By the time everyone decides to stop bidding and someone actually wins the laptop, every one of the 30 active bidders could easily have spent $25, $35 or even $50 or more on the bids they placed.
That could easily add up to $1,500 that DealDash will make on that $500 laptop, and that doesn’t even include the amount the winning bidder will pay as the winning bid amount.
As you can see, these auctions are a huge money-maker for DealDash even if every item sold at auction brings just a small fraction of its actual worth. Put another way, the company’s real profits aren’t in the winning bids amounts, but rather in the bids themselves.
As the commercials claim, the winning bidder could truly end up getting a $500 laptop for hundreds of dollars less than its actual cost (remember, the winning bidder gets his/her bid costs refunded so the actual cost will be the top bid amount), but the other 29 bidders are out 60 cents for each of the dozens of bids they placed in a losing cause.
Long story short, many (if not most) people end up spending big dollars on the auctions they participate in without actually winning many of them. That means over time most bidders will end up paying dearly for the few “huge bargains” they actually end up winning.
Of course participating in DealDash auctions is like anything else – the more you participate the better you get at it in terms of experience and bidding strategies.
I’m sure there are at least a few people who win more often than they lose. But for the vast majority it has to be just the opposite.
Truth be told, the people who do manage to win a DealDash auction on occasion likely spend a lot more on bids in all the auctions they lose than they save on the auctions they actually win.
Bottom line: As they claim in their commercials, DealDash really is “a fair and honest auction” site and not a scam.
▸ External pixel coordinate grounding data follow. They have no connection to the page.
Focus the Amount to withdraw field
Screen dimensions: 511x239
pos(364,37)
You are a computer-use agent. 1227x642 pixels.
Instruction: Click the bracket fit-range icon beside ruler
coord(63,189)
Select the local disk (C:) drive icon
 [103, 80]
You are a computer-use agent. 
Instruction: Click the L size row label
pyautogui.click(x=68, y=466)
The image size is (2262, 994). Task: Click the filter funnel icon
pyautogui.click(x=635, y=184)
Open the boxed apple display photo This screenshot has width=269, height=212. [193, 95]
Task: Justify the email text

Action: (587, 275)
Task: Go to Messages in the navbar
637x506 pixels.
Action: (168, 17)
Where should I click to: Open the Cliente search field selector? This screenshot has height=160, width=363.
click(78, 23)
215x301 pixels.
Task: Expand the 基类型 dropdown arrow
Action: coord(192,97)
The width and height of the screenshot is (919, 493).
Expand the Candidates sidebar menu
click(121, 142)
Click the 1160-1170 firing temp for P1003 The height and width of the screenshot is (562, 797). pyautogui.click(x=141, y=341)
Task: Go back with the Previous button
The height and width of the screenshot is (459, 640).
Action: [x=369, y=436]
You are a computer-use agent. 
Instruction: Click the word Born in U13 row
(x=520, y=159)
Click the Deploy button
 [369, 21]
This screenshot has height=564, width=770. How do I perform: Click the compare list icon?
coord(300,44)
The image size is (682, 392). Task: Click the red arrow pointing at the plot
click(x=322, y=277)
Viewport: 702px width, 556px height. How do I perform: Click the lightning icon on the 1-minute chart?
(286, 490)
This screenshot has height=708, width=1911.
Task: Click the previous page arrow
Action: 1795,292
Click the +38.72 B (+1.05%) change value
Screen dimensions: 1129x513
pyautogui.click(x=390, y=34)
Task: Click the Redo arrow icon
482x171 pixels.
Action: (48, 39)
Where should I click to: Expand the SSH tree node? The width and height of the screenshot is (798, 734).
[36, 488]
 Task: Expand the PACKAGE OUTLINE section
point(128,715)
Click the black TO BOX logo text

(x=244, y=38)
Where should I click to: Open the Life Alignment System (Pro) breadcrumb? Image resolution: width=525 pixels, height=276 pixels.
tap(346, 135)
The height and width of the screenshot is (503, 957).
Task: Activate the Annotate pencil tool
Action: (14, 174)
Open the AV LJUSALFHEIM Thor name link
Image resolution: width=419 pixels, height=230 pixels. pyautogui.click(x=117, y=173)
But that being said, I don’t think it’s a site where you can really get the great deals they talk about in their commercials either.
Even though the rules are clearly laid out for all to read and understand and everything is on the up-and-up, the odds of the average person (myself, for instance) winning enough auctions to come out ahead financially are pretty slim in my humble opinion.
I hope this helps, Tammy. Good luck!